§ **Problem**: From the records below, find each line with the string "computer" and copy it.

§ **Exercise input**:
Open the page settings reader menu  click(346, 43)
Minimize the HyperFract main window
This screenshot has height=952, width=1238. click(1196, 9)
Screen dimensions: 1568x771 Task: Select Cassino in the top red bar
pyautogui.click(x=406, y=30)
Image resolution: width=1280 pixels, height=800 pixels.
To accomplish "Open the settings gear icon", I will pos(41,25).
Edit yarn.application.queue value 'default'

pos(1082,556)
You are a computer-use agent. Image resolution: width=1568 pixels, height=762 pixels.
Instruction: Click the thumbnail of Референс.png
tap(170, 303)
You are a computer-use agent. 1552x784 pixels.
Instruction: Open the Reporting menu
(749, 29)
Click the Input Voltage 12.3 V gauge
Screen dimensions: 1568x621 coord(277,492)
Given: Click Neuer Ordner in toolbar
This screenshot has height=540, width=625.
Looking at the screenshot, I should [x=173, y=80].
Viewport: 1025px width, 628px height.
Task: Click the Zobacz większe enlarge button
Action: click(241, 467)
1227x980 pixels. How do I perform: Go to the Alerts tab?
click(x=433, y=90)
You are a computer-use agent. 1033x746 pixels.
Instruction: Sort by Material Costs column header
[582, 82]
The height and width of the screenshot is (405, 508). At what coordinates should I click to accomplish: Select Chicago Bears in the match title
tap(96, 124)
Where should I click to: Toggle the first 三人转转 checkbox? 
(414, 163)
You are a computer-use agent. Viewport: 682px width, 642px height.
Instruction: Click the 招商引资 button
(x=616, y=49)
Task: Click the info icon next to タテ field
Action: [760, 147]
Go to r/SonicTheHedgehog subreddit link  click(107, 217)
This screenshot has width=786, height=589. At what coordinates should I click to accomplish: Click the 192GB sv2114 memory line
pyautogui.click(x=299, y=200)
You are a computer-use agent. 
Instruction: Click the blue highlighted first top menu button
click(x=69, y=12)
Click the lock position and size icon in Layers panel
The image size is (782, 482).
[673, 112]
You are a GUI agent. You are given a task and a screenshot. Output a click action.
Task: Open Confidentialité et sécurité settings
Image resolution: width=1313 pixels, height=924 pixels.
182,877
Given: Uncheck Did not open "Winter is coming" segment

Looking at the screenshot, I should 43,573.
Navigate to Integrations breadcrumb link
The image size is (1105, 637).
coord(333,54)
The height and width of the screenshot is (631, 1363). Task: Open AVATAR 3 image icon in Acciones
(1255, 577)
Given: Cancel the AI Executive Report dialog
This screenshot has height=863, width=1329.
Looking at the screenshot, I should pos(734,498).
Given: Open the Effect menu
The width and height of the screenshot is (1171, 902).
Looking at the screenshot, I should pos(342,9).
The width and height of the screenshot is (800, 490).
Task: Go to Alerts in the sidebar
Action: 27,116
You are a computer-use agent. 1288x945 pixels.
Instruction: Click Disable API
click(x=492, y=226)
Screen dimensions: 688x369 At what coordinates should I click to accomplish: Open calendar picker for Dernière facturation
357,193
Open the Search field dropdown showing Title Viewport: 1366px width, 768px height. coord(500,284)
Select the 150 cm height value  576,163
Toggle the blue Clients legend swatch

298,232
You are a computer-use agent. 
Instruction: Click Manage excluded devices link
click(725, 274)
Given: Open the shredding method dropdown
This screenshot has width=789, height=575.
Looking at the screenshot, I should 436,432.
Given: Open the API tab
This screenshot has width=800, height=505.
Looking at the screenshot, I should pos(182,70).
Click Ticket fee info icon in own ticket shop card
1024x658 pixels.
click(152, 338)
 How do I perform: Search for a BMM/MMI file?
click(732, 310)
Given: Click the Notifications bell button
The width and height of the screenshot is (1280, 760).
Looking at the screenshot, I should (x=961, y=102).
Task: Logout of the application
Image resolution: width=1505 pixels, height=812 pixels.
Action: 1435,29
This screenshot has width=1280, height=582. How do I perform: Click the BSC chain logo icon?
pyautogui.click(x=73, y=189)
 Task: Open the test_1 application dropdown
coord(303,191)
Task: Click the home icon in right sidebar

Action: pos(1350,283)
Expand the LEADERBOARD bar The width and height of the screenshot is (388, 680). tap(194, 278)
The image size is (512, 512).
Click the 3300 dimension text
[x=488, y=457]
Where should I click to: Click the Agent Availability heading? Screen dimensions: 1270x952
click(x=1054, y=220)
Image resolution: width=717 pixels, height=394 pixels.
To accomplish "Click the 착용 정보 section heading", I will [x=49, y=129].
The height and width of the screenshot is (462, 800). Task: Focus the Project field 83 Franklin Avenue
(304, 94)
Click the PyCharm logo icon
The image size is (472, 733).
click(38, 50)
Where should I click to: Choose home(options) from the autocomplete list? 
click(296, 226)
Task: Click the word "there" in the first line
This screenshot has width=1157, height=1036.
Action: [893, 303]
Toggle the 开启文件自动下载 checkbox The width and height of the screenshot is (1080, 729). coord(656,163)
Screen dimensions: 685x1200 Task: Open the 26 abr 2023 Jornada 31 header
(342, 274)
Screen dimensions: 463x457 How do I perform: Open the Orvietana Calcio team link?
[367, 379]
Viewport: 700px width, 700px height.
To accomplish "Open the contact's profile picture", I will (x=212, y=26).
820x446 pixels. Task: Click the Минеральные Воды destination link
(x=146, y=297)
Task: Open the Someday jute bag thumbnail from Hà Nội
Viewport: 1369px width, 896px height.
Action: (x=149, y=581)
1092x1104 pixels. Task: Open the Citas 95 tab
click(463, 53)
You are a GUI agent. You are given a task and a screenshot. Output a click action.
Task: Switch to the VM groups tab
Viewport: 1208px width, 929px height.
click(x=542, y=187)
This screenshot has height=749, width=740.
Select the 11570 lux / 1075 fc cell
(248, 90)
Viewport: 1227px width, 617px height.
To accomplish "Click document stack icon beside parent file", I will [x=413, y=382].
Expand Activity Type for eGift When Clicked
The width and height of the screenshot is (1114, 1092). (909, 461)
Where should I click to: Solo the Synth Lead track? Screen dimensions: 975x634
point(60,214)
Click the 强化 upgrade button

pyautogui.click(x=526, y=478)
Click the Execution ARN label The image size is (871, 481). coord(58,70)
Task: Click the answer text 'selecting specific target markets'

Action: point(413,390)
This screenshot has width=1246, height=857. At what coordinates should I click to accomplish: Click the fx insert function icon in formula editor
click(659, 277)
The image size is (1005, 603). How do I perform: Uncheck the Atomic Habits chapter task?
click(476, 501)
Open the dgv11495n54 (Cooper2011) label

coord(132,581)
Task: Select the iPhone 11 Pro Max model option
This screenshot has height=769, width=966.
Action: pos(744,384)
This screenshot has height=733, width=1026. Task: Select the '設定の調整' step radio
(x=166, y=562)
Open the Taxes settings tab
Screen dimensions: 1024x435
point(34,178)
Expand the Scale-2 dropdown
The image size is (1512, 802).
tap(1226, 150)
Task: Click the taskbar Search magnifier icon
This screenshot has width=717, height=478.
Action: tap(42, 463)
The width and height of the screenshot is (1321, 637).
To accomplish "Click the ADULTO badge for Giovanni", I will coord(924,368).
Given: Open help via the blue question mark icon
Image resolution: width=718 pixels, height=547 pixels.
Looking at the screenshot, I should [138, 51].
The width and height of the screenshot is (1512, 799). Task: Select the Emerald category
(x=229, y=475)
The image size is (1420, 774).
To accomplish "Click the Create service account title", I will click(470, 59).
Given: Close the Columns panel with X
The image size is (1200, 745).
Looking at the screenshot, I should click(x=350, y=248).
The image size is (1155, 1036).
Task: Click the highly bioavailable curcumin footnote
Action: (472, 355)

§ **Exercise answer**:
You are a computer-use agent. Image resolution: width=1568 pixels, height=762 pixels.
You are a computer-use agent. 1552x784 pixels.
You are a computer-use agent. 1033x746 pixels.
You are a computer-use agent. Viewport: 682px width, 642px height.
You are a computer-use agent. 
You are a computer-use agent. 1288x945 pixels.
You are a computer-use agent. 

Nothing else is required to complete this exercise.